I like the accepted answer just fine :-) That is, I'm adding this for info, not looking for points.
If you have heavy need for this, trying a match on O(N^2) pairs of indices may soon become unbearably slow. One improvement is to use the .search() method to "leap" directly to the only starting indices that can possibly pay off. So the following does that.
It also uses the .fullmatch() method so that you don't have to artificially change the "natural" regexp (e.g., in your example, no need to add a trailing $ to the regexp - and, indeed, in the following code doing so would no longer work as intended). Note that .fullmatch() was added in Python 3.4, so this code also requires Python 3!
Finally, this intends to generalize the re module's finditer() function/method. While you don't need match objects (you just want strings), they're far more generally applicable, and returning a generator is often friendlier than returning a list too.

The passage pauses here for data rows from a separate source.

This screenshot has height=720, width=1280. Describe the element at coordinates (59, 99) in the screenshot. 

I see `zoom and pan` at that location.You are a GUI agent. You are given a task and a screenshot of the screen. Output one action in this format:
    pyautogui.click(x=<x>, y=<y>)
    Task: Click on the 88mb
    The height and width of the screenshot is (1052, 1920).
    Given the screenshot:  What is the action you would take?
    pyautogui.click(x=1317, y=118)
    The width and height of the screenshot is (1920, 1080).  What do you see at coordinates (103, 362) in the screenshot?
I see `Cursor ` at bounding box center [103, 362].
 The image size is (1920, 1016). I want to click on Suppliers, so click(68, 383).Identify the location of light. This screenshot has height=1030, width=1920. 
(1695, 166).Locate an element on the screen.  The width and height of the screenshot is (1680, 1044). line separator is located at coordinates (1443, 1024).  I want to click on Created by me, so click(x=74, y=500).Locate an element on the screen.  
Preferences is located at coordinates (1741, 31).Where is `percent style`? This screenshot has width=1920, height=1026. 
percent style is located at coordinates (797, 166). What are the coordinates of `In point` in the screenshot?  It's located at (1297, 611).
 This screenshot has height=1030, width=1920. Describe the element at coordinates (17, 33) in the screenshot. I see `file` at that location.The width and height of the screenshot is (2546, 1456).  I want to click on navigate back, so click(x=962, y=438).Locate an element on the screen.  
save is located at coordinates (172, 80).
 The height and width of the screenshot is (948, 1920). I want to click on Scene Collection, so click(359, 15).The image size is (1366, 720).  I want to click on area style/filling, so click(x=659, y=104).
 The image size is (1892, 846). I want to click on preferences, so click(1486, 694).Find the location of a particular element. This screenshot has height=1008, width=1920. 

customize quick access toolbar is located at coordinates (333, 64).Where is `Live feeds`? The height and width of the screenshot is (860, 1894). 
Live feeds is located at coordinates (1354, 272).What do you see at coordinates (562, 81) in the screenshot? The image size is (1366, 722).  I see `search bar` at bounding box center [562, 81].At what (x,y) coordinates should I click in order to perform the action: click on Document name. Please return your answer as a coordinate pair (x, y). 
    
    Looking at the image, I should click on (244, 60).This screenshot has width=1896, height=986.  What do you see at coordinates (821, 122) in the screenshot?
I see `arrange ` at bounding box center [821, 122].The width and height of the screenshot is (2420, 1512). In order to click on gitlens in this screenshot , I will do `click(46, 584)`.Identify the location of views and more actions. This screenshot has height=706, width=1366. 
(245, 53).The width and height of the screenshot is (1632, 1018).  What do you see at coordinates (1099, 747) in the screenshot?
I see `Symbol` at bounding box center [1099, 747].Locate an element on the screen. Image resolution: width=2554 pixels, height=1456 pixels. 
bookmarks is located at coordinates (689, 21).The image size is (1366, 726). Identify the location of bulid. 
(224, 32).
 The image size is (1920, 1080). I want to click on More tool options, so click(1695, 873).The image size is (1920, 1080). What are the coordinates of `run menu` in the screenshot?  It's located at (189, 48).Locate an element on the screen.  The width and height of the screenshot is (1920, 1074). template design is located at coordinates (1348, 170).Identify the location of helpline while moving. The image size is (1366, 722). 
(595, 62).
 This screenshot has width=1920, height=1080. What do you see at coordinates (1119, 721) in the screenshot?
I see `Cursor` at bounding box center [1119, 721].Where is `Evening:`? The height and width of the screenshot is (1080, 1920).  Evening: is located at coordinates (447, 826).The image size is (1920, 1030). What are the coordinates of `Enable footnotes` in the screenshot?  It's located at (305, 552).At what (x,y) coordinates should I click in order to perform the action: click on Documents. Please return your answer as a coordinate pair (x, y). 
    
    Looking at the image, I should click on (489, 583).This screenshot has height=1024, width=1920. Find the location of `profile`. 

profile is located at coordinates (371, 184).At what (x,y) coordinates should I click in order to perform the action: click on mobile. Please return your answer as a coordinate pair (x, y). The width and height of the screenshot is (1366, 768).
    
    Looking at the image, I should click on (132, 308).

So, no, this doesn't do exactly what you want, but does things from which you can get what you want, in Python 3, faster:
def finditer_overlap(regexp, string):
start = 0
n = len(string)
while start <= n:
# don't know whether regexp will find shortest or
# longest match, but _will_ find leftmost match
m = regexp.search(string, start)
if m is None:
return
start = m.start()
for finish in range(start, n+1):
m = regexp.fullmatch(string, start, finish)
if m is not None:
yield m
start += 1
Then, e.g.,
import re
string2 = "ATGTCAGGTAAGCTTAGGGCTTTAGGATT"
pat = re.compile("ATG.*(TAA|TAG)")
for match in finditer_overlap(pat, string2):
print(match.group())
prints what you wanted in your example. The other ways you tried to write a regexp should also work. In this example it's faster because the second time around the outer loop start is 1, and regexp.search(string, 1) fails to find another match, so the generator exits at once (so skips checking O(N^2) other index pairs).